# [Challenge]
Reproduce the entries from the line with "This screenshot has width=1568, height=600." to the line with "Action: pyautogui.click(x=137, y=43)", substituting "pie chart" for "donut chart" and leaving everything else unchanged.

--- Start of Material for this exercise ---

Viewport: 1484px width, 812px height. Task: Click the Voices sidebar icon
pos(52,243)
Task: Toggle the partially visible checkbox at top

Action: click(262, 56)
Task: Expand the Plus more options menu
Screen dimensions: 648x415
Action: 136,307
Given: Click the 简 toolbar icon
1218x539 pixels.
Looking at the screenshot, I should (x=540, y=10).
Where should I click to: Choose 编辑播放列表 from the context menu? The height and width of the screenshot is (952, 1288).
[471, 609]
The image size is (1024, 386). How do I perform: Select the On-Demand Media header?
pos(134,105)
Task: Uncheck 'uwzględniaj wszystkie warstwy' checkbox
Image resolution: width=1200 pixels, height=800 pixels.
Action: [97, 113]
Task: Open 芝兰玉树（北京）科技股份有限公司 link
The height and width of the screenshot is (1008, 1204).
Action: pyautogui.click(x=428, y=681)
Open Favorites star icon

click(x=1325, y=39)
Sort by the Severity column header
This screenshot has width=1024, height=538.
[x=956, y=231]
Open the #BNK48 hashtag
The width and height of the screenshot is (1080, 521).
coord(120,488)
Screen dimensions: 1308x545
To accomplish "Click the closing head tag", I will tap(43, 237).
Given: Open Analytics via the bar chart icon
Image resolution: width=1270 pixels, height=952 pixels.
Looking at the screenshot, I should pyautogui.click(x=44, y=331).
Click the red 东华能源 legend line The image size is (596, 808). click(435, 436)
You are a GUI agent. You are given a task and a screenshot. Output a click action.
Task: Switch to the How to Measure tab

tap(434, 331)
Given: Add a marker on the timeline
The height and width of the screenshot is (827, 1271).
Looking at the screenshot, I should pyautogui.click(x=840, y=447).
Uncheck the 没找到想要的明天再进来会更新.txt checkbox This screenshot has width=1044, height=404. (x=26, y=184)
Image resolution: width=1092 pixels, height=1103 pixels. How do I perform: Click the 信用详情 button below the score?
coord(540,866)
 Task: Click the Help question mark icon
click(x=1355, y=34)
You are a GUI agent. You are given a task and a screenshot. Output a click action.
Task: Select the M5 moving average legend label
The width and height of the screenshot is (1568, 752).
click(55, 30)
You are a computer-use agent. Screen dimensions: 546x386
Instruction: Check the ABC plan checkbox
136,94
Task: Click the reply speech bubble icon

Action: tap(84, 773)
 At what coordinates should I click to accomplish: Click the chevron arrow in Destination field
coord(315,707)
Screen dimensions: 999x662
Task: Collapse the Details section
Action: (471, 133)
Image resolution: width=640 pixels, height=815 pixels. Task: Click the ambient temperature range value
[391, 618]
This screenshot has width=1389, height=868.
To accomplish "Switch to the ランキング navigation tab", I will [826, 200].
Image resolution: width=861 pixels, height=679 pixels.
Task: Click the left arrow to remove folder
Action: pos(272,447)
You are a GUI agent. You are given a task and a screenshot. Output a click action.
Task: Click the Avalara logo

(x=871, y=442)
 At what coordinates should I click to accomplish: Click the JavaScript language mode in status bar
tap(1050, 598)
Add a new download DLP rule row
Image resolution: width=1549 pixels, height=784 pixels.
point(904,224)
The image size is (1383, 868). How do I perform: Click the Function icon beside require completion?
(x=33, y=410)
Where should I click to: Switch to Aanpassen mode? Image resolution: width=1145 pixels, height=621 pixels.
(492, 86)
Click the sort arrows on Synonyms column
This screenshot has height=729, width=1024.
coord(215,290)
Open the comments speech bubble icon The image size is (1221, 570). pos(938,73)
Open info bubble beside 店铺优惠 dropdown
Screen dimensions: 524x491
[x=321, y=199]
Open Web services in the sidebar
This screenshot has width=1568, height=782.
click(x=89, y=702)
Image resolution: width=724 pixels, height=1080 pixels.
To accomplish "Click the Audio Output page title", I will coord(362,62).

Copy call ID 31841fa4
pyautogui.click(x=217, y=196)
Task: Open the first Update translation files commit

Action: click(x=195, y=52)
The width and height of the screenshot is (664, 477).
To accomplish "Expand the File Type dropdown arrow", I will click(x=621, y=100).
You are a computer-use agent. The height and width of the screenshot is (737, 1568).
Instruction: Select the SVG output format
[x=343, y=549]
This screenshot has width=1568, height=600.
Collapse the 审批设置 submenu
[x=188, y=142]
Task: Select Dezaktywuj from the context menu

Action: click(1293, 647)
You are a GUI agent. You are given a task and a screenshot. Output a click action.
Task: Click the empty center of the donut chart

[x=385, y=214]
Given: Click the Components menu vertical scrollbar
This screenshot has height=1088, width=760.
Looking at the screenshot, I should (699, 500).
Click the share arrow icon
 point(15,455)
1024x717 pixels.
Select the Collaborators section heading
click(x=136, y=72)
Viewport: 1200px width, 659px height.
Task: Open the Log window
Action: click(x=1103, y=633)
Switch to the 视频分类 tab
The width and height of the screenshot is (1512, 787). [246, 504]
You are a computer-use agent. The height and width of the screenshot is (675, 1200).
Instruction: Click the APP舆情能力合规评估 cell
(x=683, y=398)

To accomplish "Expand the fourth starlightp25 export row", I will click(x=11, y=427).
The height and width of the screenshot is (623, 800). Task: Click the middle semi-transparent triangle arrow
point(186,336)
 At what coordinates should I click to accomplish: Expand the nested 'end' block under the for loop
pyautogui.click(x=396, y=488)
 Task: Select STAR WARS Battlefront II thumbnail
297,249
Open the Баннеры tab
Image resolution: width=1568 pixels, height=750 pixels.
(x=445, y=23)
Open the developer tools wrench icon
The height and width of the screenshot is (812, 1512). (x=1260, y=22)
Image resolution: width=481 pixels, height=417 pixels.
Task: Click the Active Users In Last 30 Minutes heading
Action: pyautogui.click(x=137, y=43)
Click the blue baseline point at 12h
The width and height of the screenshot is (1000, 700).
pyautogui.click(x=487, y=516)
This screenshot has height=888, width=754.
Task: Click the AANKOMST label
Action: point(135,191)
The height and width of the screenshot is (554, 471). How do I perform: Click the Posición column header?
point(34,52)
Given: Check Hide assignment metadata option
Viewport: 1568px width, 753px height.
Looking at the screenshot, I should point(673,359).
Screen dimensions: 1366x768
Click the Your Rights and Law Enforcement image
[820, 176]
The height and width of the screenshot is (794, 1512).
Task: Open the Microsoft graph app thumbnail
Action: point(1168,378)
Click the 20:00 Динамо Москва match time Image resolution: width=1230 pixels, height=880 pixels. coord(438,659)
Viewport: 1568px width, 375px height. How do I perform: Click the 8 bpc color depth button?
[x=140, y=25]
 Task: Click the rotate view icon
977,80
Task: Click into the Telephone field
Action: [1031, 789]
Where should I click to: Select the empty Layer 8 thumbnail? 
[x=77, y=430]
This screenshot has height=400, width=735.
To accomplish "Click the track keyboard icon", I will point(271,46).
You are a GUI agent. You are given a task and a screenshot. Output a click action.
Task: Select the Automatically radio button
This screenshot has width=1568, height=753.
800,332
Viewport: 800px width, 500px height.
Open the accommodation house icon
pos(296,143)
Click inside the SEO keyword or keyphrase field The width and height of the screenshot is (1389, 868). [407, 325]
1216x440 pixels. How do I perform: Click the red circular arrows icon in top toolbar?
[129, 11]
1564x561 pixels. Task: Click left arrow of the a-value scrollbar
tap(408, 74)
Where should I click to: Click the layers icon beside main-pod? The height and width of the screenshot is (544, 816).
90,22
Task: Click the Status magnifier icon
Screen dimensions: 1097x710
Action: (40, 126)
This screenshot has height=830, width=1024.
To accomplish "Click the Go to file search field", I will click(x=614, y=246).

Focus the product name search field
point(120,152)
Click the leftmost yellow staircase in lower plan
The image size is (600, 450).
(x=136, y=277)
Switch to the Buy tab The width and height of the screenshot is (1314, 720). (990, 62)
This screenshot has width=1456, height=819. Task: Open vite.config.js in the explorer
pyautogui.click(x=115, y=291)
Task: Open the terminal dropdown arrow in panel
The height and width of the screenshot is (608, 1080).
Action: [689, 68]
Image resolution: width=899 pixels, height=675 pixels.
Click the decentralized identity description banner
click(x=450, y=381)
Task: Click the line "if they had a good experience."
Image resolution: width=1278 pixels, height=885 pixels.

--- End of Material for this exercise ---

# [Answer]
This screenshot has width=1568, height=600.
Collapse the 审批设置 submenu
[x=188, y=142]
Task: Select Dezaktywuj from the context menu

Action: click(1293, 647)
You are a GUI agent. You are given a task and a screenshot. Output a click action.
Task: Click the empty center of the pie chart

[x=385, y=214]
Given: Click the Components menu vertical scrollbar
This screenshot has height=1088, width=760.
Looking at the screenshot, I should (699, 500).
Click the share arrow icon
 point(15,455)
1024x717 pixels.
Select the Collaborators section heading
click(x=136, y=72)
Viewport: 1200px width, 659px height.
Task: Open the Log window
Action: click(x=1103, y=633)
Switch to the 视频分类 tab
The width and height of the screenshot is (1512, 787). [246, 504]
You are a computer-use agent. The height and width of the screenshot is (675, 1200).
Instruction: Click the APP舆情能力合规评估 cell
(x=683, y=398)

To accomplish "Expand the fourth starlightp25 export row", I will click(x=11, y=427).
The height and width of the screenshot is (623, 800). Task: Click the middle semi-transparent triangle arrow
point(186,336)
 At what coordinates should I click to accomplish: Expand the nested 'end' block under the for loop
pyautogui.click(x=396, y=488)
 Task: Select STAR WARS Battlefront II thumbnail
297,249
Open the Баннеры tab
Image resolution: width=1568 pixels, height=750 pixels.
(x=445, y=23)
Open the developer tools wrench icon
The height and width of the screenshot is (812, 1512). (x=1260, y=22)
Image resolution: width=481 pixels, height=417 pixels.
Task: Click the Active Users In Last 30 Minutes heading
Action: pyautogui.click(x=137, y=43)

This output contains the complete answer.